Menjaga Netralitas ASN dalam Nilai-nilai Budaya Melayu

0
156
Tatang Suwandi

Oleh: Tatang Suwandi
ASN pada Kanwil Ditjen Perbendaharaan Prov. Kepri

Bangsa Indonesia tidak lama lagi akan menggelar hajatan besar lima tahunan berupa pemilhan umum. Semarak persiapan pesta demokrasi telah menghiasi berbagai media baik persiapan lembaga pemilu (Komisi Pemilihan Umum), persiapan koalisi partai politik, maupun pembentukan tim pemenangan Calon Presiden (Capres) dan Calon Wakil Presiden (Cawapres). Tanggal 23 September 2018 menjadi hari pertama dimulainya kampanye. Kampanye damai yang dicanangkan KPU adalah kampanye dengan rasa aman, tidak saling menghujat dan saling menghina, tetapi dengan menampilkan program visi dan misi untuk mendapatkan keyakinan masyarakat dalam memilih.

Pesta demokrasi tersebut tentu sangat berpengaruh bagi masyarakat dalam menentukan pilihannya tanpa kecuali para Pegawai Negeri Sipil (PNS) yang sekarang disebut Aparatur Sipil Negara (ASN). Semua warga atau masyarakat memiliki hak untuk memilih dan dipilih sesuai ketentuan. Termasuk dalam hal ini keberadaan ASN diperbolehkan untuk berpartisipasi sesuai ketentuan yang berlaku.

Namun, Netralitas ASN selama pemilu menjadi persoalan penting  dan harus dijaga. Ini dimaksudkan agar pelayanan tetap berjalan secara obyektif, tidak berpihak kepada salah satu kalangan/kelompok atau partai politik tertentu yang terlibat pemilu.

Netralitas ASN juga akan mencegah penyalahgunaan kewenangan, misalnya saja pada masa kampanye dalam bentuk atau forum apapun, menggunakan anggaran serta fasilitas milik negara.

Untuk itu pentingnya netralitas ASN dalam Pemilu, agar dapat menjamin pelaksanaan pesta demokrasi di daerah berjalan damai, jujur dan adil.

Netralitas ASN dalam Nilai-Nilai Budaya Melayu
Nilai-Nilai yang terdapat pada budaya melayu Menurut Tenas Effendy (2006) ada beberapa nilai yang terkandung di dalam tunjuk ajar Melayu diantaranya kejujuran, keadilan dan kebenaran, ikhlas dan rela berkorban, rasa tanggung jawab, sifat malu, keberanian dan kasih saying.

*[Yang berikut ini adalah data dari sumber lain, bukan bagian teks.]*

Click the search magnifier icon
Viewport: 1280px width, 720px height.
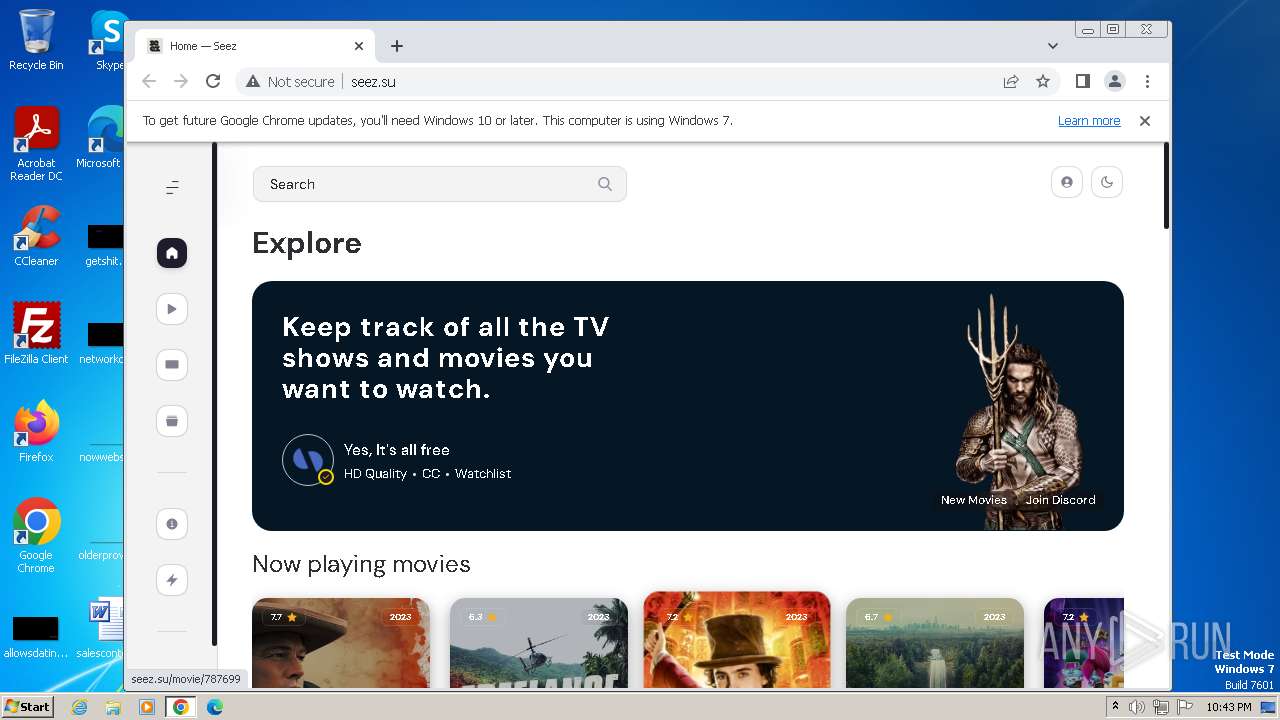[x=605, y=184]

Kejujuran. Sifat jujur selalu melekat dalam jiwa orang Melayu. Nilai kejujuran harus selalu dipegang teguh. Orang-orang tua mengatakan “siapa jujur, hidupnya mujur”. Disamping itu dalam penggelan kalimat kejujuran dalam tunjuk Ajar Orang Melayu berbunyi “Apa tanda melayu jati, lurus dan jujur sampai ke hati, Jujurnya tidak berbelah bagi, hidupnya jujur sampailah mati, lidahnya jujur hatinya suci, jujur dimulut, lurus di hati, karena jujurnya maulah mati, Membela kebenaran berani mati”.

Maksud dari pengertian ini, ASN dalam masyarakat melayu harus bisa jujur dalam menyikapi hiruk pikuk pemilu. ASN tidak boleh menyebarluaskan berita bohong (Hoax) dan ujaran kebencian yang mengandung suku, agama, ras dan atntar golongan (SARA). ASN sebagai pelayan masyarakat dalam bekerja agar tidak membeda-bedakan suku, agama, rasa atau golongan. Semua masyarakat dari golongan manapun, partai manapun, pendukung calon manapun harus dilayani secara profesional dan bertanggung jawab.

Keadilan dan Kebenaran. Orang tua-tua Melayu menegaskan bahwa takut karena salah, berani karena benar. Kalimat tersebut mengandung makna bahwa yang benar ya benar, kalau salah ya salah. Bukan sebaliknya.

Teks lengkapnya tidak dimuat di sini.